● Required work: Reproduce the records verbatim, starting at the line containing "The image size is (1024, 765)." and ending with the line containing "point(605,110)", both of those lines included.
──────── Data to use
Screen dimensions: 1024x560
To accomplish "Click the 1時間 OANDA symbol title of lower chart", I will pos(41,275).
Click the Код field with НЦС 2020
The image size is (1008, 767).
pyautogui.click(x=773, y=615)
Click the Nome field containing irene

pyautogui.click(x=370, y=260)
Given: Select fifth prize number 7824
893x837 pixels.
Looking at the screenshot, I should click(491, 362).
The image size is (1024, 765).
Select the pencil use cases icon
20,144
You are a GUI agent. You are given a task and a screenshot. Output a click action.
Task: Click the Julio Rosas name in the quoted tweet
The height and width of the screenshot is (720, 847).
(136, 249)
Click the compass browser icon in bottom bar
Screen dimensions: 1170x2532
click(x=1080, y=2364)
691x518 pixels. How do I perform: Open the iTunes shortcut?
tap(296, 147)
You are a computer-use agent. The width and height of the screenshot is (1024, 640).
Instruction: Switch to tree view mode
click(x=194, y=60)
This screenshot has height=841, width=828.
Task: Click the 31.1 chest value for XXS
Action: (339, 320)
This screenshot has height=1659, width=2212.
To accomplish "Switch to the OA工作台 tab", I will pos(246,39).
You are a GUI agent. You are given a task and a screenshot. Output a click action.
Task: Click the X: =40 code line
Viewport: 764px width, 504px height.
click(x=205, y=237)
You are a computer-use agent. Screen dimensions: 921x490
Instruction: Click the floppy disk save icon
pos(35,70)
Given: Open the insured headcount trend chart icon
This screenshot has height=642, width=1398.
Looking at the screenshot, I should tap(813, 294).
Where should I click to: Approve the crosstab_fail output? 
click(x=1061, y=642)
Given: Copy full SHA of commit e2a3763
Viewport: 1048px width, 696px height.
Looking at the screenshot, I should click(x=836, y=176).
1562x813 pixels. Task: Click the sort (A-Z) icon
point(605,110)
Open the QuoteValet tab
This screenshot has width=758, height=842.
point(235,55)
────────────────
● Solution to the problem:
The image size is (1024, 765).
Select the pencil use cases icon
20,144
You are a GUI agent. You are given a task and a screenshot. Output a click action.
Task: Click the Julio Rosas name in the quoted tweet
The height and width of the screenshot is (720, 847).
(136, 249)
Click the compass browser icon in bottom bar
Screen dimensions: 1170x2532
click(x=1080, y=2364)
691x518 pixels. How do I perform: Open the iTunes shortcut?
tap(296, 147)
You are a computer-use agent. The width and height of the screenshot is (1024, 640).
Instruction: Switch to tree view mode
click(x=194, y=60)
This screenshot has height=841, width=828.
Task: Click the 31.1 chest value for XXS
Action: (339, 320)
This screenshot has height=1659, width=2212.
To accomplish "Switch to the OA工作台 tab", I will pos(246,39).
You are a GUI agent. You are given a task and a screenshot. Output a click action.
Task: Click the X: =40 code line
Viewport: 764px width, 504px height.
click(x=205, y=237)
You are a computer-use agent. Screen dimensions: 921x490
Instruction: Click the floppy disk save icon
pos(35,70)
Given: Open the insured headcount trend chart icon
This screenshot has height=642, width=1398.
Looking at the screenshot, I should tap(813, 294).
Where should I click to: Approve the crosstab_fail output? 
click(x=1061, y=642)
Given: Copy full SHA of commit e2a3763
Viewport: 1048px width, 696px height.
Looking at the screenshot, I should click(x=836, y=176).
1562x813 pixels. Task: Click the sort (A-Z) icon
point(605,110)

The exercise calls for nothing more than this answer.